The great auk (Pinguinus impennis), the largest and only flightless auk, is extinct.
Great Auk
The great auk was destroyed by early explorers for food, by fishermen for bait and by hunters for feathers (artwork by John Gould).

The great auk (Pinguinus impennis), the largest and only flightless auk, is extinct. All auks are expert divers which swim underwater using their wings, but the great auk had flipperlike wings, too short for flight. It was the original penguin (true penguins are unrelated birds native to the Southern Hemisphere), and the largest recent member of the family Alcidae, probably weighing 5500-8000 g and stretching 65 cm long.
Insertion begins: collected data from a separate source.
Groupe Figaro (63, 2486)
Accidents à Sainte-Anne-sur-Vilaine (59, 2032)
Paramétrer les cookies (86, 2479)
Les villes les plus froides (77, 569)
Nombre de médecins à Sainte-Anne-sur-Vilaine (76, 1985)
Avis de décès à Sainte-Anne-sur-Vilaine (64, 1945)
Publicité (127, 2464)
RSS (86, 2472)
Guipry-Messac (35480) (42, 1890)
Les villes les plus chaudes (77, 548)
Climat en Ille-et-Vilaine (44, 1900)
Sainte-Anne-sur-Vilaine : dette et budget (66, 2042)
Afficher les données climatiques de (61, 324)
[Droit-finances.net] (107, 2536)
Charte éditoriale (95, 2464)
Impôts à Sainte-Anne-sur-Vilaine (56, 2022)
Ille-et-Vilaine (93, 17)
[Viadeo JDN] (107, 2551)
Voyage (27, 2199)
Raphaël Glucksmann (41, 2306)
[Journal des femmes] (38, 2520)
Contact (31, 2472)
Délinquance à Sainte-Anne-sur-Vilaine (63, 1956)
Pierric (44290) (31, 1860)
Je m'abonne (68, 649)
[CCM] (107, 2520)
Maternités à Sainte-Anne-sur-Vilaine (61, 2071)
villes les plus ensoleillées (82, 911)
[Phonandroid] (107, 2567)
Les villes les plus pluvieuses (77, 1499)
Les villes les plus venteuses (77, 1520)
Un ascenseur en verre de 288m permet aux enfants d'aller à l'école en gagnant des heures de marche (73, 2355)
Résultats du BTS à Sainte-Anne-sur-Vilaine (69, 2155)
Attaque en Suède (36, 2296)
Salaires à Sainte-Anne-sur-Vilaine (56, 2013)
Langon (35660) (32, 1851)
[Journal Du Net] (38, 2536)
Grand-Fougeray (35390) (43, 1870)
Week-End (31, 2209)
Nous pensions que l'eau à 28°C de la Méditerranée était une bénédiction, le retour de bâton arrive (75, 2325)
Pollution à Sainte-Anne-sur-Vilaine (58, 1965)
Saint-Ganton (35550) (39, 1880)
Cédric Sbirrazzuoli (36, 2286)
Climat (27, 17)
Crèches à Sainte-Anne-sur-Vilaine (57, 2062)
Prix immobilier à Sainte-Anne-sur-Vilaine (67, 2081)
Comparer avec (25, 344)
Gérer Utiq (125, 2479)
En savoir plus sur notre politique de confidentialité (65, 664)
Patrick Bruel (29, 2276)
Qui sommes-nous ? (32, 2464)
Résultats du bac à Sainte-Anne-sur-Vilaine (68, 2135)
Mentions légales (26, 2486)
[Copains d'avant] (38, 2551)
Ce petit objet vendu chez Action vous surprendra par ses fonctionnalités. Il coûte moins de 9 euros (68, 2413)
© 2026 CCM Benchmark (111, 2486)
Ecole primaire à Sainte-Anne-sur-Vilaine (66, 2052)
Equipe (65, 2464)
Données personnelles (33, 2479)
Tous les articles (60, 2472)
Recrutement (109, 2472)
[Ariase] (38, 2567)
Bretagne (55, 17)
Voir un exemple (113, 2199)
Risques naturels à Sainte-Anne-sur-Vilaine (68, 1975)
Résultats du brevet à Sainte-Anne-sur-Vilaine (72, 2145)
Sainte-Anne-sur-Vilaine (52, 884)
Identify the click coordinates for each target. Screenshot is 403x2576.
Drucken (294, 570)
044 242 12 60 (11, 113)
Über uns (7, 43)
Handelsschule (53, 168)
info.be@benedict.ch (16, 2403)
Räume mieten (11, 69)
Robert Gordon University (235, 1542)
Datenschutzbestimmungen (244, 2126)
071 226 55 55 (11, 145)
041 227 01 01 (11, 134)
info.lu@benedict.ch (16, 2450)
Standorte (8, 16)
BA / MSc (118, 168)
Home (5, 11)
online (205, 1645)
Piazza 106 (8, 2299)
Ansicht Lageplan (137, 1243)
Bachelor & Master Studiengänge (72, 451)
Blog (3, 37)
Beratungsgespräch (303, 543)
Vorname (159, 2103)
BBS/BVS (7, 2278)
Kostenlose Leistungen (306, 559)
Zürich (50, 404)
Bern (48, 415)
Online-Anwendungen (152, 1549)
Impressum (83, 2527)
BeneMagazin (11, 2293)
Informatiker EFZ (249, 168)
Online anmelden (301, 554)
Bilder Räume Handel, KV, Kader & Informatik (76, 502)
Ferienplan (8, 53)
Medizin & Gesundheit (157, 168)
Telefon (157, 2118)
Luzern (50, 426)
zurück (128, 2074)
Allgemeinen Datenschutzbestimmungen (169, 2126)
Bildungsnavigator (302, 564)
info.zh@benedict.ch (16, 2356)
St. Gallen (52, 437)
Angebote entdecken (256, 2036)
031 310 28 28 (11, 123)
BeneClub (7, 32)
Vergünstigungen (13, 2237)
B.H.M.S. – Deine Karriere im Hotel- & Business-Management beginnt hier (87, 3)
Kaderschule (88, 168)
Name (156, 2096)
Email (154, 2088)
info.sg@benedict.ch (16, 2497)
Great auks bred in large colonies at a few offshore islands in low arctic and boreal waters of the North Atlantic, from the Bird Rocks in the Gulf of St Lawrence to northern Britain. In winter, birds ranged offshore from southern Greenland to southern Spain and Florida. They were especially numerous on the Grand Banks. The main food was probably fish.

The great auk laid a single, large egg on bare rock and the breeding cycle was completed in about 7 weeks. Their pattern of incubation and chick-rearing may have resembled that of the razorbill, their closest living relative.

The great auk was destroyed by humans. Flightless, and colonial when breeding, it was heavily exploited by early explorers for fresh food, by fishermen for bait and, in the late 1700s, by commercial hunters for feathers. The largest and best-documented colony, on Funk Island, Nfld, had been destroyed by about 1800. The last known breeding pair was collected (3 June 1844) on Eldey Rock off southwestern Iceland.